From the middle distance behind the brothers, there came an answering mew—and as Al slowly turned, Ed could almost _see_ a facial expression to match the bemusement his soul suddenly exuded. No longer under threat from the big slushball, the older brother carefully sat up and wiped the melting snow from his face, following Al’s gaze.

A small figure was running up the street. The child was thoroughly bundled in a parka and scarf, but upon drawing nearer, the visible portion of the face took on the features of a girl. Utterly ignoring the Elrics, she ran straight to the kitten, and caught up the little animal in her arms with an overjoyed squeak.

“ _Snowball_! You naughty girl, you _know_ better than to run away in weather like this! You come home right this instant…”

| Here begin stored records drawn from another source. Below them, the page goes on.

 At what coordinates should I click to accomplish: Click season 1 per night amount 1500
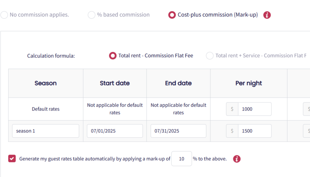[x=254, y=131]
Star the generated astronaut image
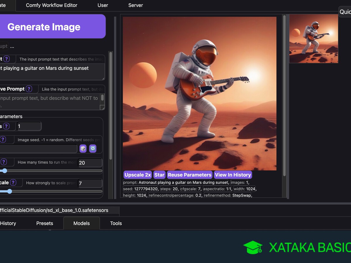Viewport: 351px width, 263px height. click(159, 175)
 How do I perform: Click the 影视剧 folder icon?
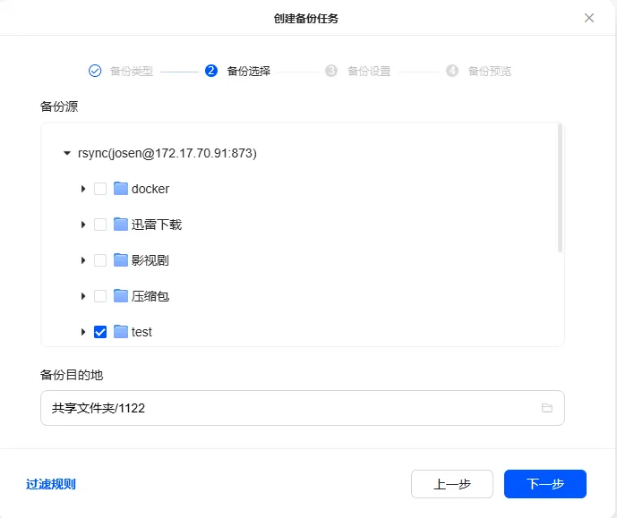tap(121, 260)
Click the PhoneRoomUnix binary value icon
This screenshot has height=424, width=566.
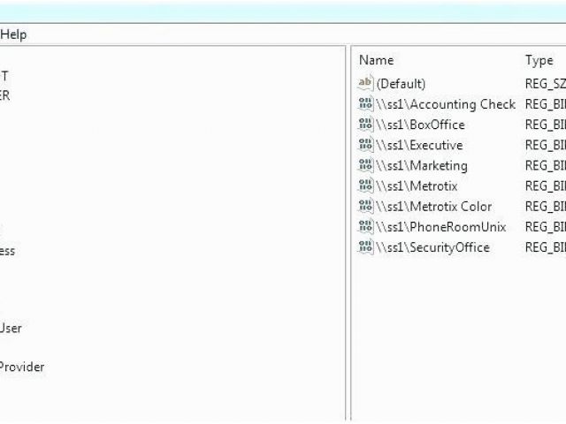366,227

The girl’s stream of affectionate reproaches continued to flow as she turned and marched off down the street, with the now loudly-purring little cat draped over her shoulder like a baby.

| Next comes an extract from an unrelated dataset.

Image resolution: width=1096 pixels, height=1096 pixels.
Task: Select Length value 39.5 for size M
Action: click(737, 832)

Ed stared after the retreating child and her pet… and then he started laughing. After a moment, he heard Al join him, starting with an uncertain giggle that quickly rose into peals of laughter too.

“Sorry, Brother,” Al sighed, when their mirth finally began to die down. He stretched out a big hand to help Ed up.

“Forget it.” Edward let Al stand him on his feet, and then he clapped his hands, reaching beneath his sleeve to deconstruct the snowball scoop on his arm. “At least _one_ good thing came out of it. All that exercise warmed me up!”

He moved off, saying no more. Al easily fell into step at his side, and they set off to resume their search for the inn, an unspoken truce declared once again…

At least, until the next kitten to cross their path.

* * *

_© 2011 Jordanna Morgan_


End file.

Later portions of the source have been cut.